* Exercise brief
Copy out exactly the lines from the one containing "Viewport: 638px width, 478px height." through the end of the records, and no pictures.

──────────────────────────────

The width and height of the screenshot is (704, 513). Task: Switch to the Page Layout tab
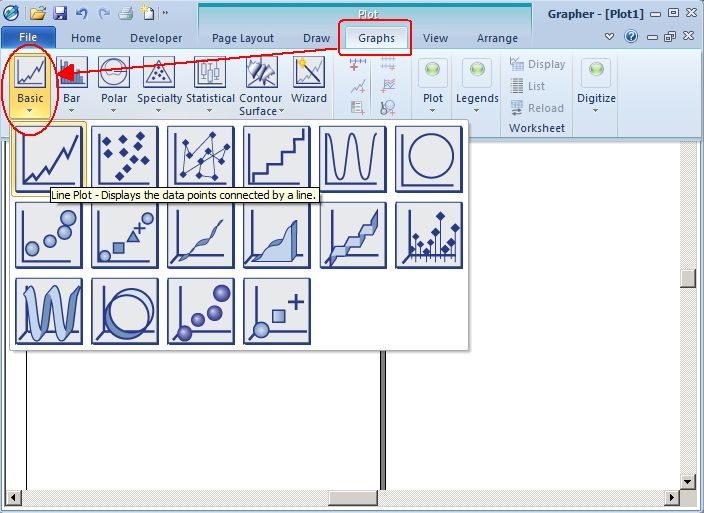[x=243, y=38]
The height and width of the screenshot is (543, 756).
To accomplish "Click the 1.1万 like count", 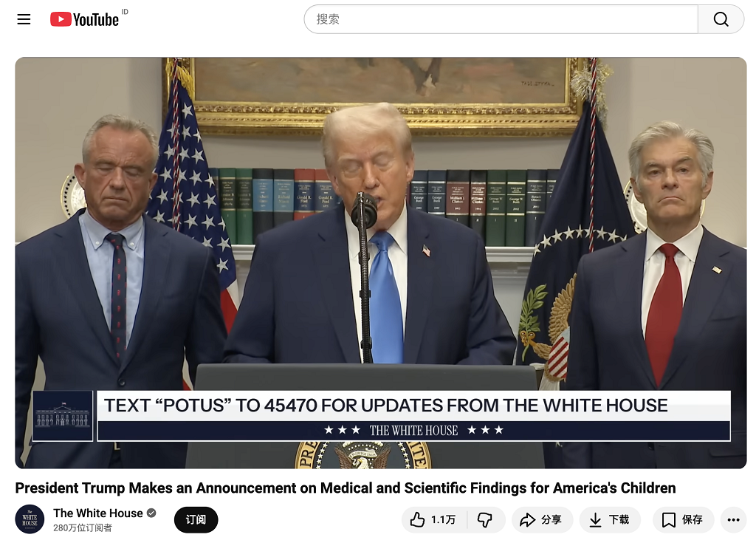I will 443,520.
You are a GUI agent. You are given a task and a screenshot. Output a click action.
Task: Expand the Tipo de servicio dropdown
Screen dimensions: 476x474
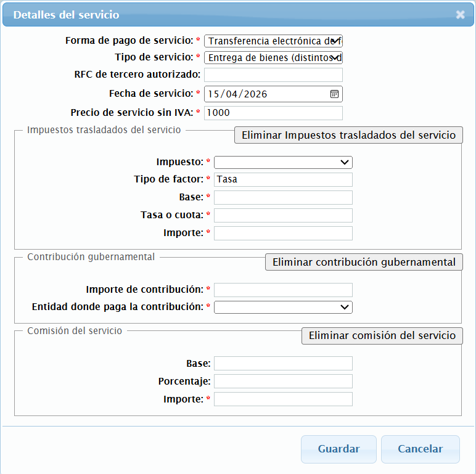tap(273, 58)
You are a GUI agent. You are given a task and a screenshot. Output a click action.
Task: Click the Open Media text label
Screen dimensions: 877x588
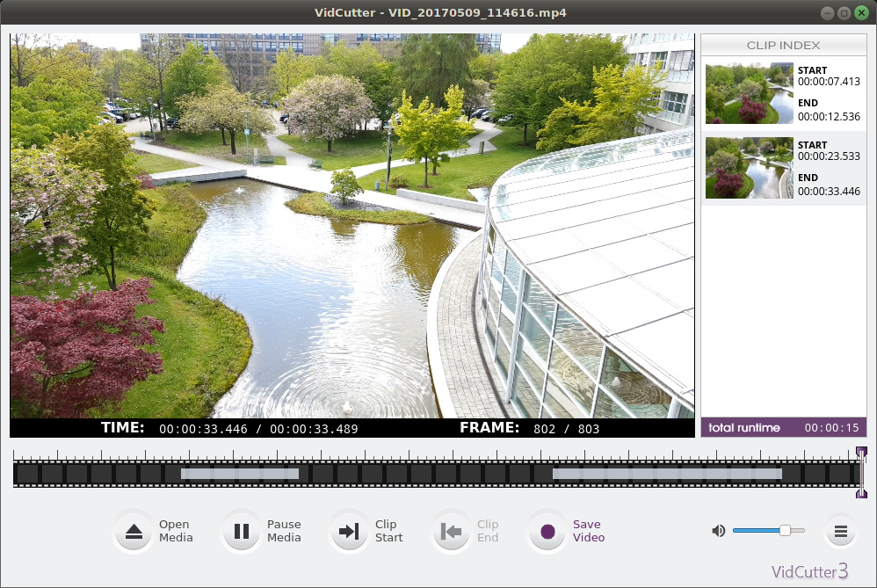pos(176,531)
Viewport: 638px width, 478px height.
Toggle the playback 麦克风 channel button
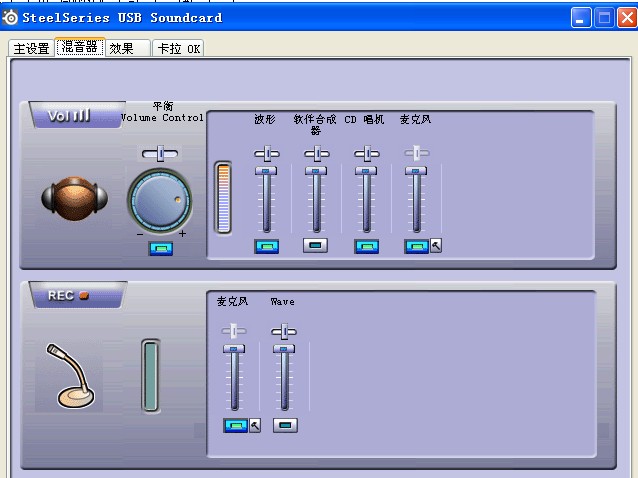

──────────────────────────────

* Exercise result
Viewport: 638px width, 478px height.
Toggle the playback 麦克风 channel button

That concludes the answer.